Unnamed: 0,target,geometry,YEAR
0,1,POINT (4.41237 50.62403),2018
1,1,POINT (4.40775 50.65988),2018
2,2,POINT (4.42316 50.76876),2018
3,2,POINT (4.45993 50.69850),2018
4,2,POINT (4.45355 50.75219),2018
...,...,...,...
216,4,POINT (5.59582 50.69350),2018
217,1,POINT (5.52965 51.08706),2018
218,4,POINT (5.55633 51.10611),2018
219,1,POINT (5.55983 51.07032),2018


To extract the target point features, we use GFMap to distribute the target points over multiple hexagons. Each hexagon extraction will be performed in a separate openeo job. 
Splitting up jobs is necessary because processing a large area in one job would cause memory issues.

We use `split_job_hex` for distributing the target points over multiple hexagons.

In [4]:
input_split = split_job_hex(input_gpkg, max_points=500, grid_resolution=4)


  polygons["h3index"] = polygons.geometry.centroid.apply(


We then create a dataframe where each row represents a single hexagon, and thus batch_job.

In [5]:
def create_job_dataframe(split_jobs: List[gpd.GeoDataFrame]) -> pd.DataFrame:
    """Create a dataframe from the split jobs, containg all the necessary information to run the job."""
    rows = []
    for job in split_jobs:
        start_date = datetime.datetime(job.YEAR.min(), 1, 1)
        end_date = datetime.datetime(job.YEAR.max(), 12, 31)
        rows.append(pd.Series({
            'out_prefix': 'S1S2-stats',
            'out_extension': '.csv',
            'start_date': start_date,
            'end_date': end_date,
            'geometry': job.to_json()
        }))
    return pd.DataFrame(rows)

job_df = create_job_dataframe(input_split)

In [6]:
# job_df = job_df.iloc[:3] # testing: only run one job for now

## Define feature extraction

Next, we will define wich features we want to extract from openeo.

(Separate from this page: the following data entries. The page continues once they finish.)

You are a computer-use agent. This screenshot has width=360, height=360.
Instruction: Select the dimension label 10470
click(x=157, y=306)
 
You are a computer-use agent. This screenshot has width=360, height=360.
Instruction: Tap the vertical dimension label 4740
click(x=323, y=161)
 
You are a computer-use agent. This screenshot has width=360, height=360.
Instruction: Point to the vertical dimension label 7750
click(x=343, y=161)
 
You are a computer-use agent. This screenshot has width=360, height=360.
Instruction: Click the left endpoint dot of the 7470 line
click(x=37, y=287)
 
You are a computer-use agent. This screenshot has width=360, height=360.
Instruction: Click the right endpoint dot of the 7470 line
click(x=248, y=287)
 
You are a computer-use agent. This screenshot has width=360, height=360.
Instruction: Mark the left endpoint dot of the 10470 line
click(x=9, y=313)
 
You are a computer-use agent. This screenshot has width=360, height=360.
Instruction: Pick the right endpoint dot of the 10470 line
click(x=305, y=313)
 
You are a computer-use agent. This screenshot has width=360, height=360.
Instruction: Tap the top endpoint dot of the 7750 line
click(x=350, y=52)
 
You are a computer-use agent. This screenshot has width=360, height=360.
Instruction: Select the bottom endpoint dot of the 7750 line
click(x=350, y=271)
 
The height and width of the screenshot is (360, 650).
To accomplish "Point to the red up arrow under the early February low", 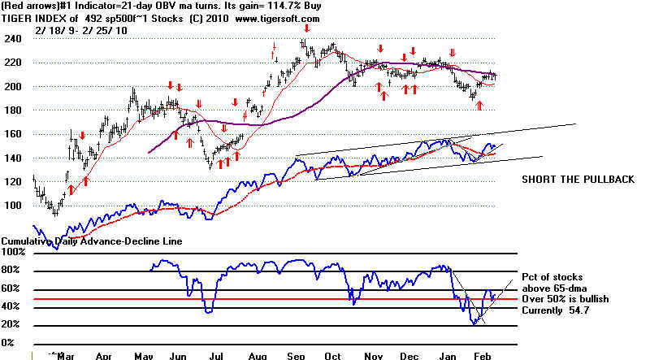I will tap(479, 105).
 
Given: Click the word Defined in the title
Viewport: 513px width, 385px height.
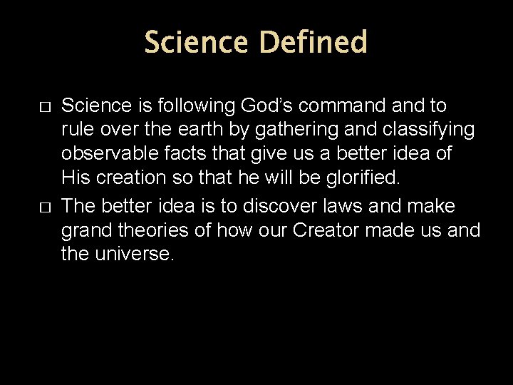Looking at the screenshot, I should (x=314, y=43).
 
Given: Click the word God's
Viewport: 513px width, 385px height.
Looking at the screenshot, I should (x=271, y=106).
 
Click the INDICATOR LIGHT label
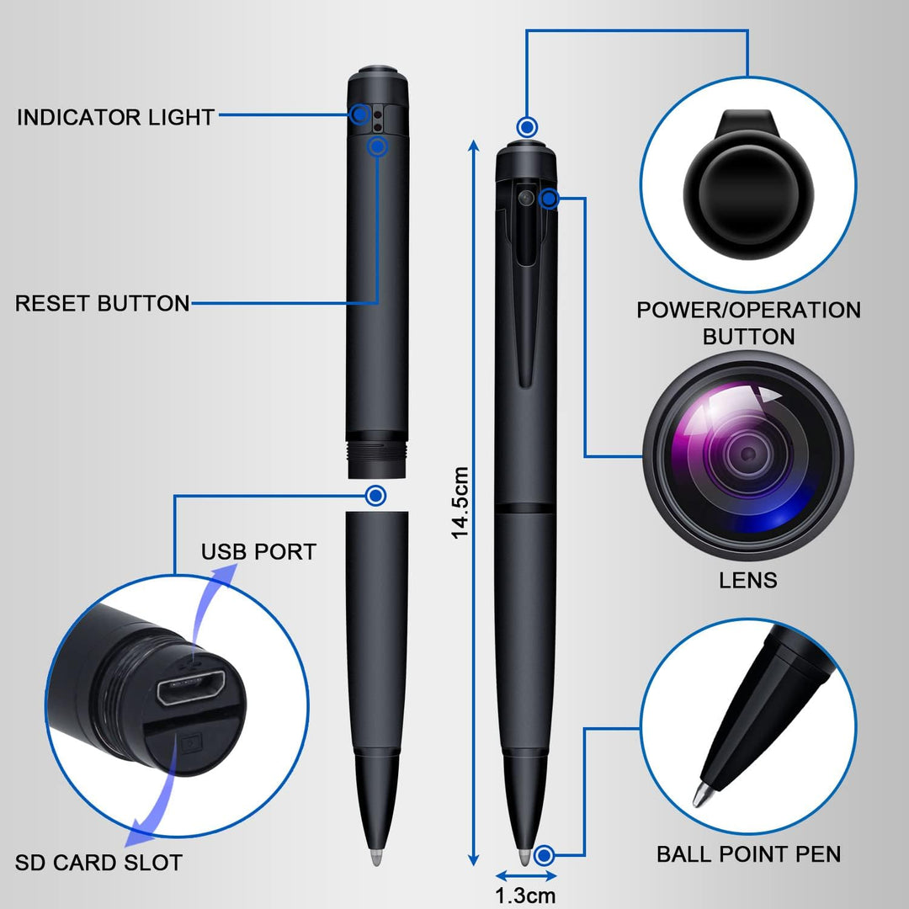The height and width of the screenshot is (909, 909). tap(115, 117)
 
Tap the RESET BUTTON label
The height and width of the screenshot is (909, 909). tap(102, 303)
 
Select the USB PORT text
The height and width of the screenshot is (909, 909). tap(258, 552)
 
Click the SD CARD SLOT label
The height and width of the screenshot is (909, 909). tap(98, 863)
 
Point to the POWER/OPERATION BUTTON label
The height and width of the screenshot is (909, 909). tap(748, 323)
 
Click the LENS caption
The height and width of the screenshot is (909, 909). tap(747, 580)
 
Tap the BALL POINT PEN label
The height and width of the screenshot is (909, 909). tap(748, 854)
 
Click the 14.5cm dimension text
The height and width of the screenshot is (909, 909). tap(460, 502)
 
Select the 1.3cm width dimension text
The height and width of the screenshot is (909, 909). tap(525, 896)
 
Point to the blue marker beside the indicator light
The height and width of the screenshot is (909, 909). tap(361, 114)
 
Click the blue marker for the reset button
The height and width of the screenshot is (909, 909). tap(378, 147)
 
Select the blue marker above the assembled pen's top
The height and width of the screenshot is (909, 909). tap(528, 127)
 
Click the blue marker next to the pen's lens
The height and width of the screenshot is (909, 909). tap(549, 199)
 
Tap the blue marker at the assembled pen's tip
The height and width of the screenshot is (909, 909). tap(545, 856)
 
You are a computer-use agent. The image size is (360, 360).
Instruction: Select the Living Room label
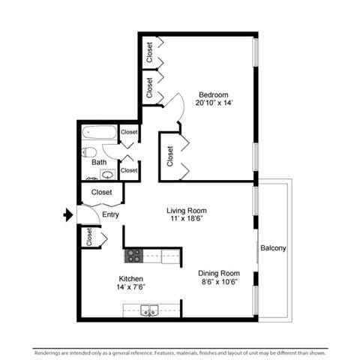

First we define the process graph, except the actual loading of a collection. This will be done by using the GFMap specific methods.

In [7]:
def timesteps_as_bands(base_features):
    band_names = [band + "_m" + str(i+1) for band in base_features.metadata.band_names for i in range(12)]
    result =  base_features.apply_dimension(
        dimension='t', 
        target_dimension='bands', 
        process=lambda d: eop.array_create(data=d)
    )
    return result.rename_labels('bands', band_names)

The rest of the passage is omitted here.